Assignment: Please quote exactly the lines below from the line containing "For every named target in this 1245×2576" to the line containing "提交 (1067, 2275)", both lines included, and nothing else.

[Material provided Boundary: Start]

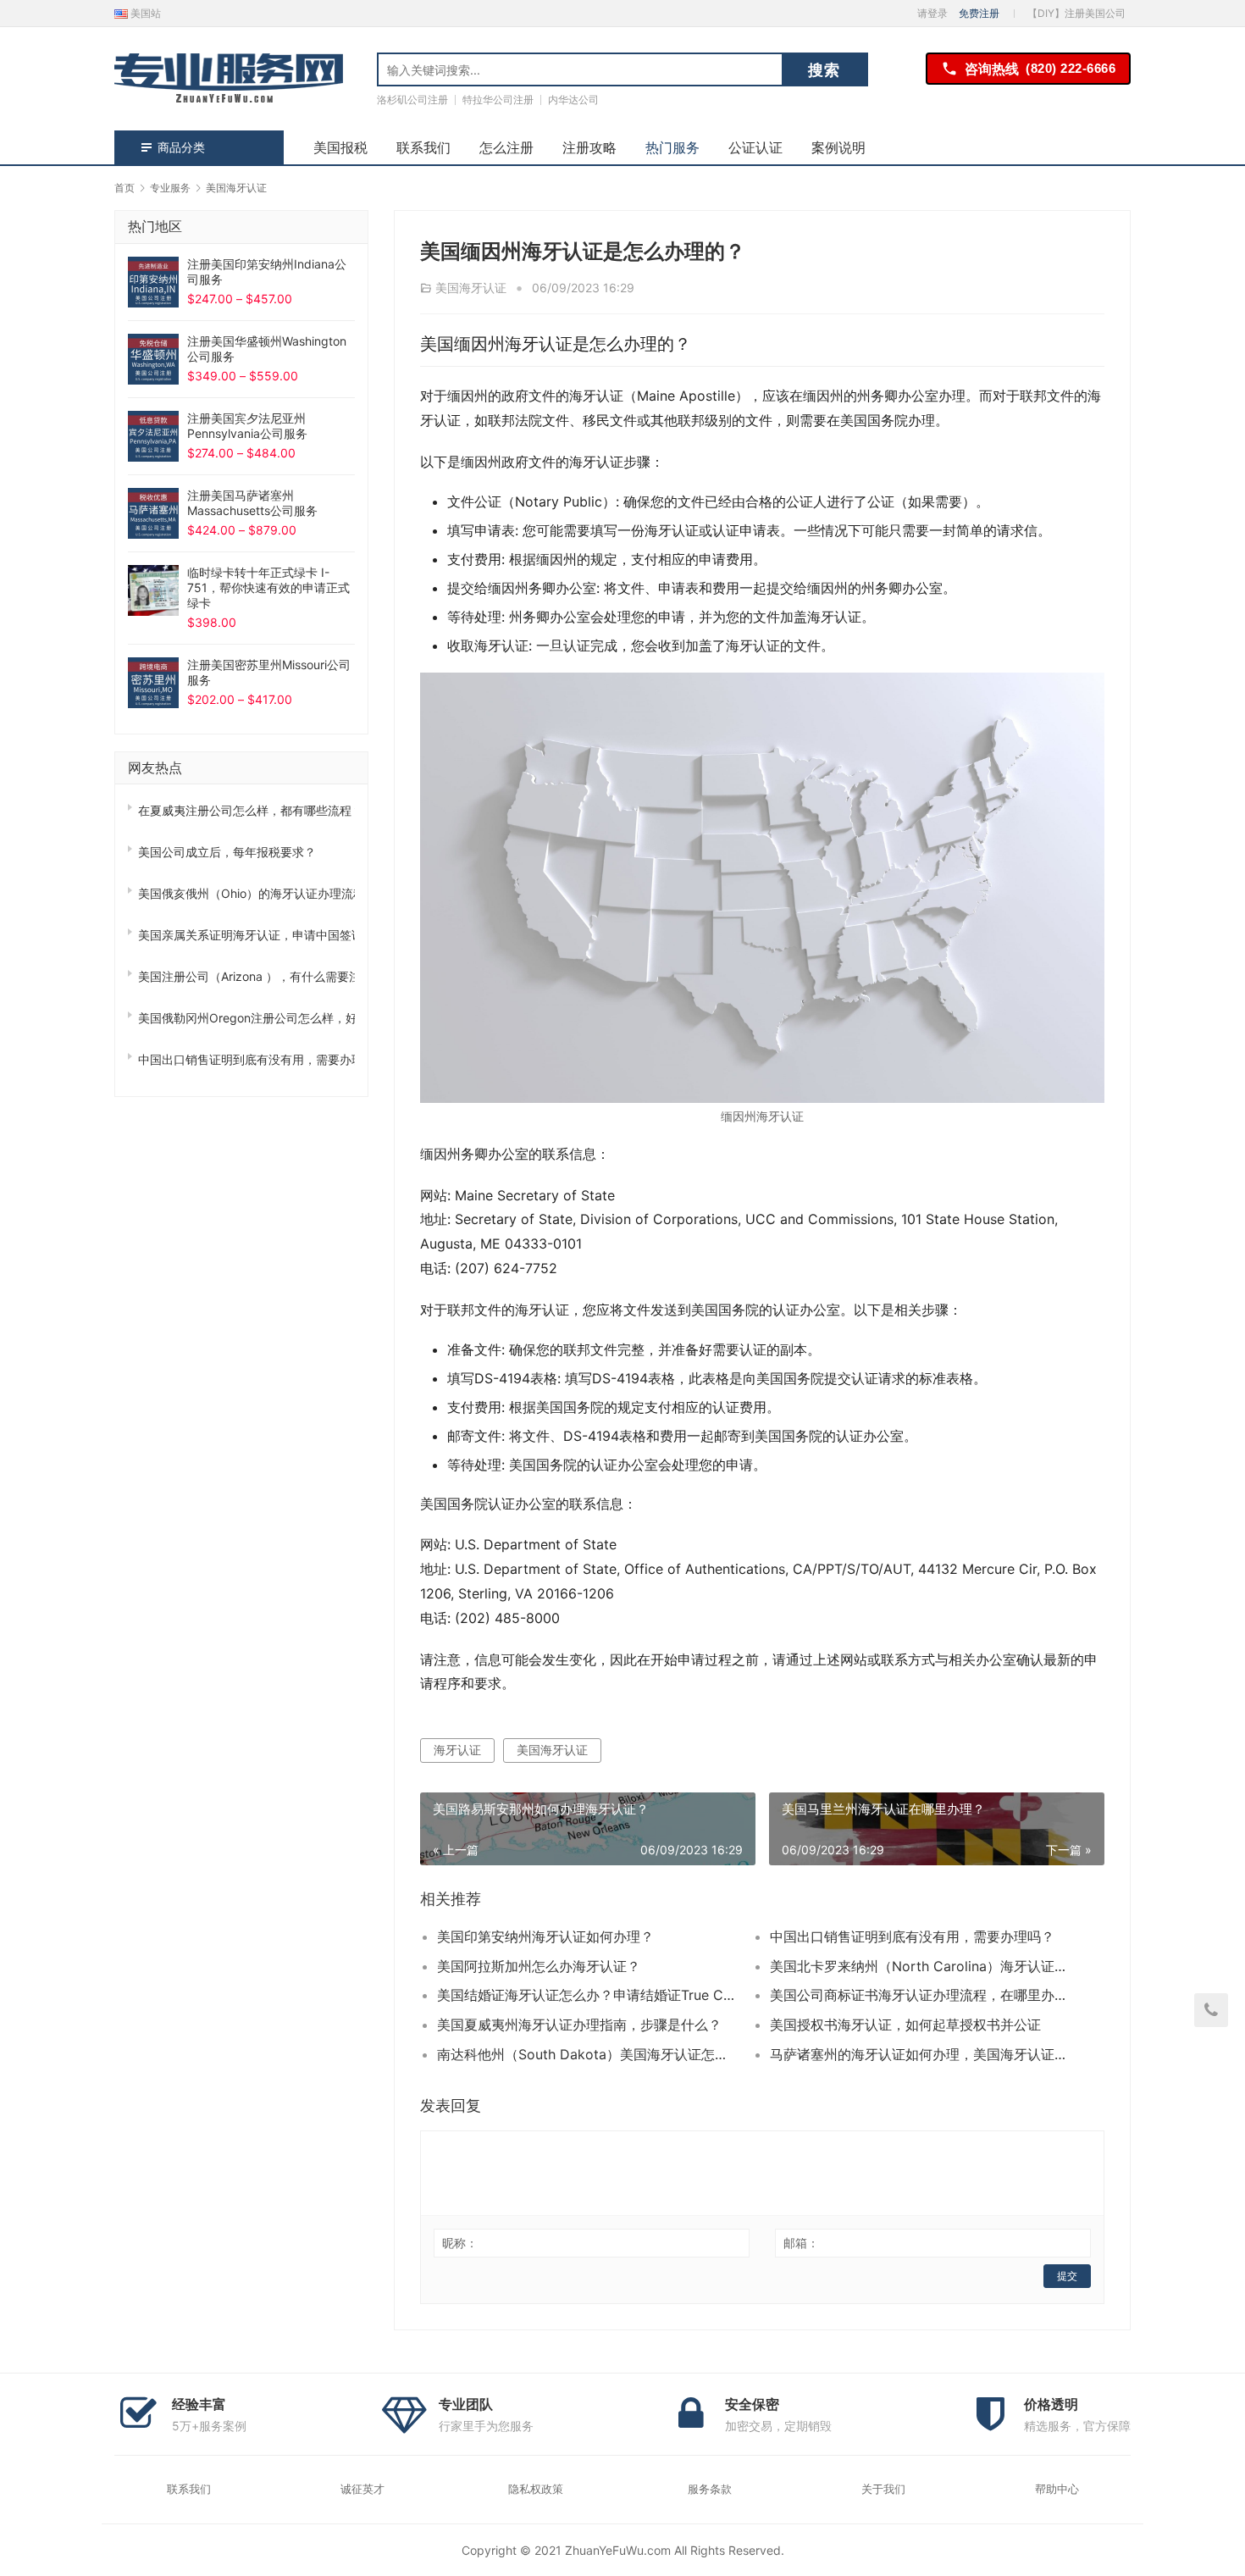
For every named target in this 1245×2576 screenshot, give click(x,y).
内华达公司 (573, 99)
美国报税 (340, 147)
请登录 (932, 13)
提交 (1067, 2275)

[Material provided Boundary: End]
[Material provided Boundary: Start]

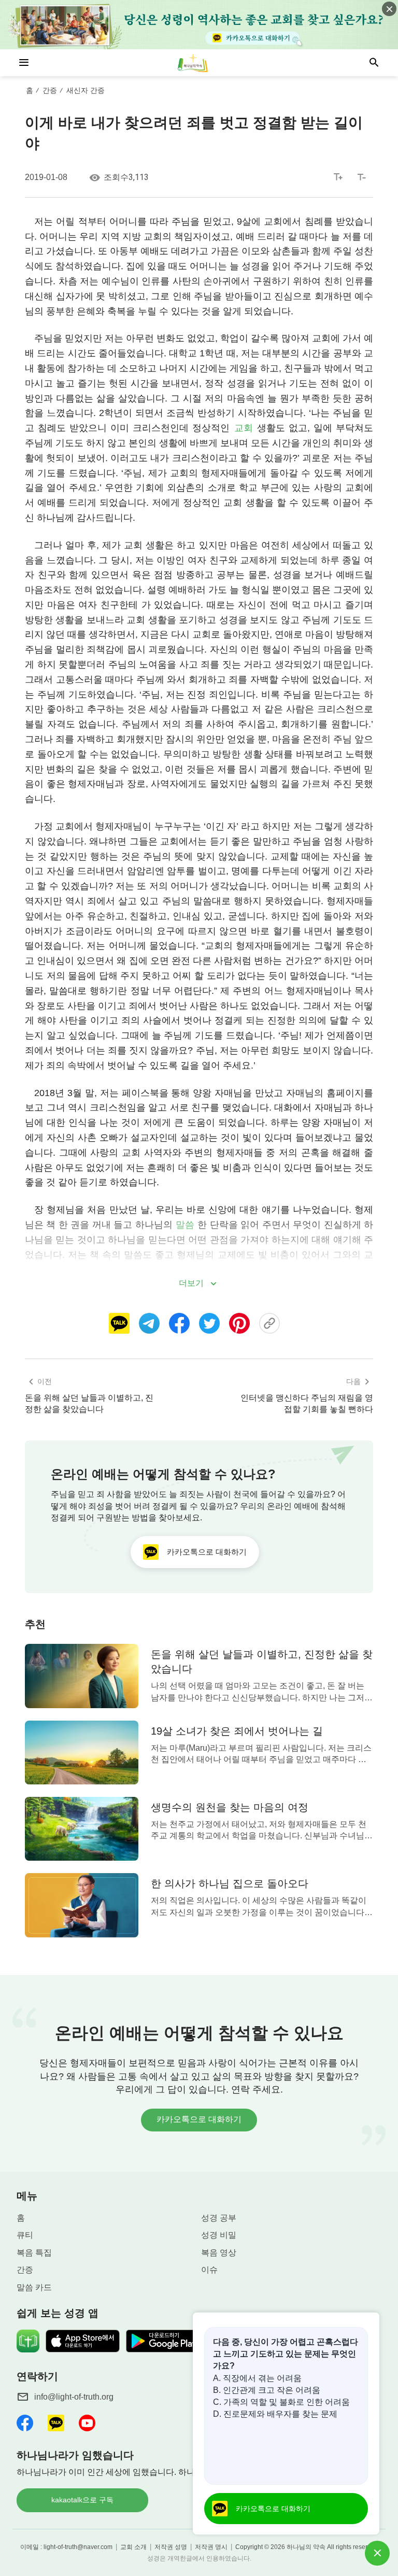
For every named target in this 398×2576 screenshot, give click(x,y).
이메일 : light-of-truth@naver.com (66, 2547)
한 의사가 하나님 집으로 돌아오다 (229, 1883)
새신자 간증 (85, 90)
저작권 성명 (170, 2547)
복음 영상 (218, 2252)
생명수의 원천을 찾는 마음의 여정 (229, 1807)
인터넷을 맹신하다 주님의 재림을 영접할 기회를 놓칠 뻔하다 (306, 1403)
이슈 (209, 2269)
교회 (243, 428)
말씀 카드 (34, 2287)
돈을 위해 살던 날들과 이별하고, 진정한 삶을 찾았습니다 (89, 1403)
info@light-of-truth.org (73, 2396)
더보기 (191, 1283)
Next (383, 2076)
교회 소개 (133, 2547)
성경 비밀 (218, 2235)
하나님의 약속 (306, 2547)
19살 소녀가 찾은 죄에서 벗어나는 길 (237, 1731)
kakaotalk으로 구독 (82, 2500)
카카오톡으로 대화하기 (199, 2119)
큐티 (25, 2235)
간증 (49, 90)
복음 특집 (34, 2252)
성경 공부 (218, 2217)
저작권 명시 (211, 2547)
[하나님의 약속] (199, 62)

[Material provided Boundary: End]
[Material provided Boundary: Start]

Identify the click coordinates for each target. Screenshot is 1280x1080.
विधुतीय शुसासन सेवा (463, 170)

[Material provided Boundary: End]

Response to this task:
For every named target in this 1245×2576 screenshot, give click(x,y).
内华达公司 (573, 99)
美国报税 (340, 147)
请登录 (932, 13)
提交 (1067, 2275)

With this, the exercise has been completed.